Switzerland’s cap was introduced in September 2011, keeping the Swiss france at 1.20 to the euro. The move was intended to prevent overvaluation of the country’s currency. With the single currency weakening in recent months, though, both against the pound and the dollar, the fall was also echoed by Switzerland’s franc, prompting the Swiss National Bank to scrap it altogether yesterday.
The bank’s decision was hailed as “a bit of a surprise” by IMF head Christine Lagarde, while one trader described trading after the announcement to the BBC as “carnage”.
The euro weakened immediately following the move, while the franc soared.
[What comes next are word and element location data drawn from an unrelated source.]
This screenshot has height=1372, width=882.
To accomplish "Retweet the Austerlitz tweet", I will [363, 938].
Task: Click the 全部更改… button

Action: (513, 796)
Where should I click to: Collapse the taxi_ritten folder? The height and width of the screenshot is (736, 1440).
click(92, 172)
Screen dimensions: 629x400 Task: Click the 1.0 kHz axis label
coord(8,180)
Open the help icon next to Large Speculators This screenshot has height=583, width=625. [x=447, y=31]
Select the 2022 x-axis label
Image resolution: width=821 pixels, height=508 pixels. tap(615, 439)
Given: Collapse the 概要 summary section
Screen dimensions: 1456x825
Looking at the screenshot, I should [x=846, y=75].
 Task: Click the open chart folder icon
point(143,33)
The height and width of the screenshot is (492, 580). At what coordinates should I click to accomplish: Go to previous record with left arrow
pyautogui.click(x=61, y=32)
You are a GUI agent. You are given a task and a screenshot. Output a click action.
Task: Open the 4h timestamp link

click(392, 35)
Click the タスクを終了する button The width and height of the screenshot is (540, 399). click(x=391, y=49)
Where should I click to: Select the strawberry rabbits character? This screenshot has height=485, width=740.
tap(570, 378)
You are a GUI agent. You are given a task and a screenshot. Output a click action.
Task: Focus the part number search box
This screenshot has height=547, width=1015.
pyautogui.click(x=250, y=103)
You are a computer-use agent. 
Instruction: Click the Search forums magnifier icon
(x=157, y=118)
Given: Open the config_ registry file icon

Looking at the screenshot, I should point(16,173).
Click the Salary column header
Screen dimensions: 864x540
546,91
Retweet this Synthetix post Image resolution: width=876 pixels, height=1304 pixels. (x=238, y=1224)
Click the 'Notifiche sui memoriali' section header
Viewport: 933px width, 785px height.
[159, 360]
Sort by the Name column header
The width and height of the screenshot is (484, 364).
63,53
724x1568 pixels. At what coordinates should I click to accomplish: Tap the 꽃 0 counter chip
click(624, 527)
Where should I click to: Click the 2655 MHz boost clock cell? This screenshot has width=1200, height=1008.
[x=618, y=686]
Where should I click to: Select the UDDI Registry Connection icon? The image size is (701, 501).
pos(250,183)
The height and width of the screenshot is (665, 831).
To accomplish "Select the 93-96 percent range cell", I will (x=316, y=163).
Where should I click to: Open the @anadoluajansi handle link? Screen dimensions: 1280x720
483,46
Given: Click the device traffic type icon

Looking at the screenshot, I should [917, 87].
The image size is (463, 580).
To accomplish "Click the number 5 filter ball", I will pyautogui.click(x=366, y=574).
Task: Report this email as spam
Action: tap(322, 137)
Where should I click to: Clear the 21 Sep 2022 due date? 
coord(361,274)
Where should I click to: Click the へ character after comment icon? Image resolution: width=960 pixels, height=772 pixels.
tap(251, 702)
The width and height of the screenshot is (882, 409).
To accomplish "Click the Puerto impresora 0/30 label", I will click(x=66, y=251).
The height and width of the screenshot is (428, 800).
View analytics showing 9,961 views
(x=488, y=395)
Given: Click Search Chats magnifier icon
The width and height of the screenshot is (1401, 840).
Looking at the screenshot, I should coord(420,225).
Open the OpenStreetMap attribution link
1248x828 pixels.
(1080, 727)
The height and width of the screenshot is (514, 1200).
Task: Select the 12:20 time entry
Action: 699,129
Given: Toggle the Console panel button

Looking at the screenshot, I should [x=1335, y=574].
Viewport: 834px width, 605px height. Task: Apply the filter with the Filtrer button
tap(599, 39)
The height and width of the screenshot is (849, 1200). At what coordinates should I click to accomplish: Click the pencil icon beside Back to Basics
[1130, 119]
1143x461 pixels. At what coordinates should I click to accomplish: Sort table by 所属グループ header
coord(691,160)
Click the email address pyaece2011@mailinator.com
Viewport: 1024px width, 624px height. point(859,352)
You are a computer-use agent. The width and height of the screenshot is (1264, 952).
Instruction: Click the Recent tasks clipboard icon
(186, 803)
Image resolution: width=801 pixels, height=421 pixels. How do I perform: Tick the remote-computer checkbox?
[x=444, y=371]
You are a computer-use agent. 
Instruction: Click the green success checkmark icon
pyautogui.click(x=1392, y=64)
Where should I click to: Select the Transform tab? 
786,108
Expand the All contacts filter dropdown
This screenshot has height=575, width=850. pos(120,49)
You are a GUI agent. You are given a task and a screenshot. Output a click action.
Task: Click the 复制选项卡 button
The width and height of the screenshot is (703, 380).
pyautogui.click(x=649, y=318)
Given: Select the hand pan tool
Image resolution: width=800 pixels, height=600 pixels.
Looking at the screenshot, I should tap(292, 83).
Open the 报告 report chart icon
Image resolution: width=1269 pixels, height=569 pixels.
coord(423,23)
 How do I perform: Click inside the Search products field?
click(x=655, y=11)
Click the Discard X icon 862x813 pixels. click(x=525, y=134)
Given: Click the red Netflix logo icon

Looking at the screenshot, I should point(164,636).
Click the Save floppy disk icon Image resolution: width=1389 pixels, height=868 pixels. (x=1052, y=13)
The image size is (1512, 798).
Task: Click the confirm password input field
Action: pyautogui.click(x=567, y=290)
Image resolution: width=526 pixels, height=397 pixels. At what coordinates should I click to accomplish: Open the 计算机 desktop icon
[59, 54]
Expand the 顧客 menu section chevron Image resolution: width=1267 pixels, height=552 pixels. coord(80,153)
Shares in Switzerland fell yesterday, though, as speculation rises surrounding the ability of the country to maintain its exports given the franc’s relatively high cost.
The announcement arrives following a statement from the ECB suggesting that quantitative easing could be a possibility in the future, while the SNB cited divergence between the world’s major economies as their motivation.
The surprise has caused ripples to extend throughout the financial community, with one broker, Alpari, closing its UK arm today, according to the BBC . Kiwi foreign exchange brokers Global Brokers NZ also shut it doors.
“I would be astonished if we did not see more casualties,” Nick Parsons, the London-based head of research for the U.K. and Europe at National Australia Bank Ltd., told Bloomberg .
“This was a 180-degree about turn by the SNB. People feel hurt and betrayed.”